But She Was All Smiles

'English Weather'

(Very Wet) Greets Queen at Expo

By Richard Jackson of The Ottawa Journal

MONTRÉAL - The Queen came to Expo today in what the staff at the British pavilion swore was "English weather."

The rain was crashing down in sheets.

And driven by the wind off the river, it seemed to be falling soakingly sideways.

Photo credit: © National Archives of Canada

A rainy day took place for Queen Elizabeth II visit to Expo 67


But the Queen, gay in a pink flowered raincoat, was all smiles.

She came off the yacht Britannia after the overnight cruise from Cornwall at 9:30 a.m. at the St. Lambert lock.

Waiting in the rain under umbrellas, which hadn't kept them dry in the wind-driven rain, were Prime Minister and Mrs. Pearson, Lt-Governor and Mrs. Hugues Lapointe, Trade Minister and Mrs. Winters, official Canadian host at Expo Lionel Chevrier and Mrs. Chevrier and Expo commissioner Pierre Dupuy.

In the rain, sodden, stood the Royal 22nd Regiment, the Vandoos, in their new green uniforms.

The RCMP on foot lined the dock wall and the Montréal police patrolled on chestnut horses.

Security was as tight as perhaps it had has been on any VIP visit including those of four American presidents, Truman, Eisenhower, Kennedy and Johnson.

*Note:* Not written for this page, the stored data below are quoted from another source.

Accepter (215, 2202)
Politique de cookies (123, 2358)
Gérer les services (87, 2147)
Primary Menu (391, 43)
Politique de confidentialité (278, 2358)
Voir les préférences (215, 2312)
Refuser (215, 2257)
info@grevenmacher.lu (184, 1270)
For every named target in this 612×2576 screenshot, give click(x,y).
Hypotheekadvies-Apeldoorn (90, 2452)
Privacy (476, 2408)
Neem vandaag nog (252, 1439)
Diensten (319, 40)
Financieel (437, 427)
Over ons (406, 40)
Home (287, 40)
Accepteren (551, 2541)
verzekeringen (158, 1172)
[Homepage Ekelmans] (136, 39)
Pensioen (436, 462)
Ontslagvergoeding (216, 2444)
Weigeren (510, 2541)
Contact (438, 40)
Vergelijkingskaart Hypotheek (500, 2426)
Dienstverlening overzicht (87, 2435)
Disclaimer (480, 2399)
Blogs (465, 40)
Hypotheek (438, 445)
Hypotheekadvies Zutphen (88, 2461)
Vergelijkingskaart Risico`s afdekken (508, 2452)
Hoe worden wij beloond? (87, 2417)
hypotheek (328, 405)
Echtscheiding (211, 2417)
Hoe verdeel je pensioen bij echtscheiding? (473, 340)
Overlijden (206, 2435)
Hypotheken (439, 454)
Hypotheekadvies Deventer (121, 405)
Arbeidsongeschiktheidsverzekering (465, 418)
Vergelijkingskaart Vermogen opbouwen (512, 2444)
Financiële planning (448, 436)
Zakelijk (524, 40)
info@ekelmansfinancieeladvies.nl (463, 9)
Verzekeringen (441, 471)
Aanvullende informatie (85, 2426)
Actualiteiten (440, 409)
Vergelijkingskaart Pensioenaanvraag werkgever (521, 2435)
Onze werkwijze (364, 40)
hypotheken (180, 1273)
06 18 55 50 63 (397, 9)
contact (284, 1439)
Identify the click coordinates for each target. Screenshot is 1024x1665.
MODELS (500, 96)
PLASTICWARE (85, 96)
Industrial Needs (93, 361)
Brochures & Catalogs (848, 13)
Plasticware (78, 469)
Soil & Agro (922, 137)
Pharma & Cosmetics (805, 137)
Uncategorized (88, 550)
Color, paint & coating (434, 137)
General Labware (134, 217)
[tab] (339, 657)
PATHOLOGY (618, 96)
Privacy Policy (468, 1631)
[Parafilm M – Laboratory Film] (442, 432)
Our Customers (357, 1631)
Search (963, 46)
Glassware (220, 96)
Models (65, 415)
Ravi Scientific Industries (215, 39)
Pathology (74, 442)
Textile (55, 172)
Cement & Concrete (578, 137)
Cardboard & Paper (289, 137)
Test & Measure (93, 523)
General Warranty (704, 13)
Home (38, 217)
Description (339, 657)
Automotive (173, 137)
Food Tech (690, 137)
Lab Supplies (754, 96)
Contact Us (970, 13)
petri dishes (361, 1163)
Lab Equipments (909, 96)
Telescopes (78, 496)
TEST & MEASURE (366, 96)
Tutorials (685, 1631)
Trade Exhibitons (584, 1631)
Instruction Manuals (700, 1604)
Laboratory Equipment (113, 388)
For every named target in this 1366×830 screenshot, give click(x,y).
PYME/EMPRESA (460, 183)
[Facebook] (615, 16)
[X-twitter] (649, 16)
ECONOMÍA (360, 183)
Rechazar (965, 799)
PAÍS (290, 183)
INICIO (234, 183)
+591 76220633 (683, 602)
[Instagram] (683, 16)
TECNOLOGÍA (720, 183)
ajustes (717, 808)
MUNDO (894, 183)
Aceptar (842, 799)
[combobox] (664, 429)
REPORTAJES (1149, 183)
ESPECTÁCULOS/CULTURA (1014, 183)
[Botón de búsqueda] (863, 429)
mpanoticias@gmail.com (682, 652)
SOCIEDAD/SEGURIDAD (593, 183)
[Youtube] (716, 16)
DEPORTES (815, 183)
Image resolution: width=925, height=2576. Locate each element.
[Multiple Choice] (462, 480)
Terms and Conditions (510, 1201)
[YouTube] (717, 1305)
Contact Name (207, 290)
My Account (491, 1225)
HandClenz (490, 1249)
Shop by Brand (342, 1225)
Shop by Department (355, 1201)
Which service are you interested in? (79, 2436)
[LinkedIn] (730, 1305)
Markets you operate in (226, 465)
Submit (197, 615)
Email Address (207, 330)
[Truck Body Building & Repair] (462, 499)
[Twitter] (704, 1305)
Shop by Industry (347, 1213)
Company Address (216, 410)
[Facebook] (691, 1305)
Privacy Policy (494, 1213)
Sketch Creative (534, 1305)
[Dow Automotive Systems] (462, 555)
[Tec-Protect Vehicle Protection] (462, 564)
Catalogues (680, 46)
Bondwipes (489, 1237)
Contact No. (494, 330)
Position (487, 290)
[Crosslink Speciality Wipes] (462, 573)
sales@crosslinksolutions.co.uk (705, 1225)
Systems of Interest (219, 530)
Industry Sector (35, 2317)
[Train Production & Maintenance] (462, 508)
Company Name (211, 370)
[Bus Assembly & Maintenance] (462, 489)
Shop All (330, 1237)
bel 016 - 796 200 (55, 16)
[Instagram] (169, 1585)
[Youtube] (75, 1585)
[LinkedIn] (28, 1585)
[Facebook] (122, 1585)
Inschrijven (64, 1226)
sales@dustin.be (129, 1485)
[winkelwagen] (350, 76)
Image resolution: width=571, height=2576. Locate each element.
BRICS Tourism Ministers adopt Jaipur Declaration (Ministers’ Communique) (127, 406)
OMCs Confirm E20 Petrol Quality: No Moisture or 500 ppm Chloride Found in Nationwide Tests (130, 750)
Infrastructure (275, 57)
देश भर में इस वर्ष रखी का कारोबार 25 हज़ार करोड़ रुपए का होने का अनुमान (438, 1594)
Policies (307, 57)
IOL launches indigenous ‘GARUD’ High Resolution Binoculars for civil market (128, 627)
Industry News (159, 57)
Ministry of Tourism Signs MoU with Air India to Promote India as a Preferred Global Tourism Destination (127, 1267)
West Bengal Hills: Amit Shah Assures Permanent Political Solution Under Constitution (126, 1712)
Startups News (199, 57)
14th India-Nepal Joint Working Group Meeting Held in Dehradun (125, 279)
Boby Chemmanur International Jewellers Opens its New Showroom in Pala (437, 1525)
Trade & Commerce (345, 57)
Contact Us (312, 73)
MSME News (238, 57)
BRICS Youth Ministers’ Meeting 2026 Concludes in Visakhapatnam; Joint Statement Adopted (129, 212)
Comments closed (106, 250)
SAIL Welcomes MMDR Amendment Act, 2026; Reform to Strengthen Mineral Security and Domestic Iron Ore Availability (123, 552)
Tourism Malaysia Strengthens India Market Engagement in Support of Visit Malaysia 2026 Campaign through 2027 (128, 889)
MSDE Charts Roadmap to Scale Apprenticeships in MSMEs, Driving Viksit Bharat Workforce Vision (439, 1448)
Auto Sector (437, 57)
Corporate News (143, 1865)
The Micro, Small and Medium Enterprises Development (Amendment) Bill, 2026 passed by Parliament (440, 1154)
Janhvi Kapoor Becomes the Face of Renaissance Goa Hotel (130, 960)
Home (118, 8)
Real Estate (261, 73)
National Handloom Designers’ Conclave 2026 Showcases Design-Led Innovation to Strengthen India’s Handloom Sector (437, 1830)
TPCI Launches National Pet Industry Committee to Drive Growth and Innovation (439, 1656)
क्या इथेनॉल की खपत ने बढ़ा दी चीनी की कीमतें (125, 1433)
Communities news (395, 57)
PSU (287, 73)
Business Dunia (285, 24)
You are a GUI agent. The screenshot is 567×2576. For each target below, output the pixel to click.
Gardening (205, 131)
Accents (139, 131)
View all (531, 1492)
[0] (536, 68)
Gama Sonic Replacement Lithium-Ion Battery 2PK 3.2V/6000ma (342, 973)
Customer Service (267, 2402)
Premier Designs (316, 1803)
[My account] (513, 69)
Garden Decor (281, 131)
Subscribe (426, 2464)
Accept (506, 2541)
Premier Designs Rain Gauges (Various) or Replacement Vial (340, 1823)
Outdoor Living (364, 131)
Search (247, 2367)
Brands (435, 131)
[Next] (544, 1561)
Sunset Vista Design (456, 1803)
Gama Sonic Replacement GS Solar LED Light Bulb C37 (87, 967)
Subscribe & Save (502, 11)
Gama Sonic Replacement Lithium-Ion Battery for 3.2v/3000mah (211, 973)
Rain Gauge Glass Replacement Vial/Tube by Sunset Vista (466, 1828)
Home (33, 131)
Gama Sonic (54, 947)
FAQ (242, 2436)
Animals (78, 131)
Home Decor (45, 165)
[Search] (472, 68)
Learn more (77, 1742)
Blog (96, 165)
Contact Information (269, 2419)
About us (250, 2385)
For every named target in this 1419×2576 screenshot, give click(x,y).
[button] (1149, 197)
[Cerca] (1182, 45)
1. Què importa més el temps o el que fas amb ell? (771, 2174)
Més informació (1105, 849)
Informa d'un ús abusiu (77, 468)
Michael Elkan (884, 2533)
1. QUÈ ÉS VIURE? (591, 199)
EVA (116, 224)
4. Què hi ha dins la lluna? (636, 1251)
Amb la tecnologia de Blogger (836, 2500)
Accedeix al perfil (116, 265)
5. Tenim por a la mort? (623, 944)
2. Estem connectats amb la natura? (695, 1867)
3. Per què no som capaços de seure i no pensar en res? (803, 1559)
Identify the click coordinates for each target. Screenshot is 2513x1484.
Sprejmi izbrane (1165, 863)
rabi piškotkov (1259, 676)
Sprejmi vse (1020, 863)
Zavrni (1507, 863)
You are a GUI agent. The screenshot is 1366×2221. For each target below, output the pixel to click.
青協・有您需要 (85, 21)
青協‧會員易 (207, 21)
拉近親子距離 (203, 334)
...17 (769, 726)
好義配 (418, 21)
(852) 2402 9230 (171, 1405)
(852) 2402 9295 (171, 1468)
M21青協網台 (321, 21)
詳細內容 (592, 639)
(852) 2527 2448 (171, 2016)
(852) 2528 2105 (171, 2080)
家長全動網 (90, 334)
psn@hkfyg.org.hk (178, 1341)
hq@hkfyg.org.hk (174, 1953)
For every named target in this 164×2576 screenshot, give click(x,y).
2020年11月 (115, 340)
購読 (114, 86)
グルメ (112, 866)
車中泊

Police appeared to be everywhere.  They were at the debarkation point, an isolated spot along the St. Lawrence Seaway wall adjacent to Notre Dame Island where many of the major Expo pavilions are located.  They literally swarmed around Notre Dame Island, which was to be opened to the public in sections only after the royal couple left areas included in their tour.

Police were in cars, on horseback and on foot.  Newspaper men and others on the island were asked to produce credentials as they moved about Expo site in advance of the royal couple.

The Expo express would not start its runs for another hour.

The minirails were still, the Expo Island, Isle Notre Dame was shut to all but the official party, the small army of security and representatives of press, radio and television.

In the rain, beaming as if all were merry and bright with the sun shining, the Queen came down to the gangplank.

The pattern of her pink raincoat was scarlet roses with their green stems and leaves.

The hat was a matching creation of pink and scarlet and green.  She wore a two-strand choker of pearls, white gloves and carried her own umbrella.

Unhurriedly, the ceremonial of the inspection of the guard of honor proceeded and then as 21 guns spoke of the royal day at Expo, the Queen and the Duke of Edinburgh were escorted by commissioner Dupuy to a black limousine for the drive through Isle Notre Dame.


Just across the river the skyscraper towers of midtown Montréal were hidden behind the thick curtains of rain.

Even the red, white and blue of the Union Jack atop the tower of the British pavilion stood 31 hostesses, those at either ends, in the rain.

A senior official inspected them to see that everything was just so -- the proper slant of their blue berets, their red cashmere sweaters correctly buttoned, their red, white and blue mini-skirts unsagged, and the Union Jack handbags all suspended from the same arm at the same angle.

There they stood in their red shoes as the rain bounced up two to three inches from the pavement all around them.

Directly opposite them was posted a line of young ushers of the British pavilion in their familiar robin egg blue suits with red buttons.

"Bloody awful weather, what," called an usher to a hostess.

"Just like over 'ome," she answered him.

Bearing a variety of multi-colored umbrellas, the senior executives of the British pavilion waited in the downpour for the Queen.

She stepped from her limousine as three or four of her hosts anxiously thrust umbrellas over her.

Then, nodding and smiling, she came through the rain, her white high heeled pumps splashing through the puddles on the concrete patios.

It was raining so hard that Expo workmen with large squeegees which they pushed ahead of them as if they were shoveling snow couldn't push away the water as fast as it was pounding down.

A cheer went up from a crowd of assorted hostesses, waitresses, workmen, shop girls from the boutiques and other Expo employees who waited in the rain behind the police-patrolled white ropes 100 feet down the Expo avenue from the British pavilion.